Evolution of Pectobacterium bacteriophage ΦM1 to escape two bifunctional type III toxin-antitoxin and abortive infection systems through mutations in a single viral gene

Abstract

Some bacteria, when infected by their viral parasites (bacteriophages), undergo a suicidal response that also terminates productive viral replication (abortive infection [Abi]). This response can be viewed as an altruistic act protecting the uninfected bacterial clonal population. Abortive infection can occur through the action of type III protein-RNA toxin-antitoxin (TA) systems, such as ToxINPa from the phytopathogen Pectobacterium atrosepticum.
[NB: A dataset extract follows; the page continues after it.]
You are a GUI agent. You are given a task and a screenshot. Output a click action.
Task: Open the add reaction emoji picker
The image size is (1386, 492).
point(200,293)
Rare spontaneous mutants evolved in the generalized transducing phage ΦM1, which escaped ToxINPa-mediated abortive infection in P. atrosepticum. ΦM1 is a member of the Podoviridae and a member of the "KMV-like" viruses, a subset of the T7 supergroup. Genomic sequencing of ΦM1 escape mutants revealed single-base changes which clustered in a single open reading frame. The "escape" gene product, M1-23, was highly toxic to the host bacterium when overexpressed, but mutations in M1-23 that enabled an escape phenotype caused M1-23 to be less toxic. M1-23 is encoded within the DNA metabolism modular section of the phage genome, and when it was overexpressed, it copurified with the host nucleotide excision repair protein UvrA. While the M1-23 protein interacted with UvrA in coimmunoprecipitation assays, a UvrA mutant strain still aborted ΦM1, suggesting that the interaction is not critical for the type III TA Abi activity. Additionally, ΦM1 escaped a heterologous type III TA system (TenpINPl) from Photorhabdus luminescens (reconstituted in P. atrosepticum) through mutations in the same protein, M1-23. The mechanistic action of M1-23 is currently unknown, but further analysis of this protein may provide insights into the mode of activation of both systems.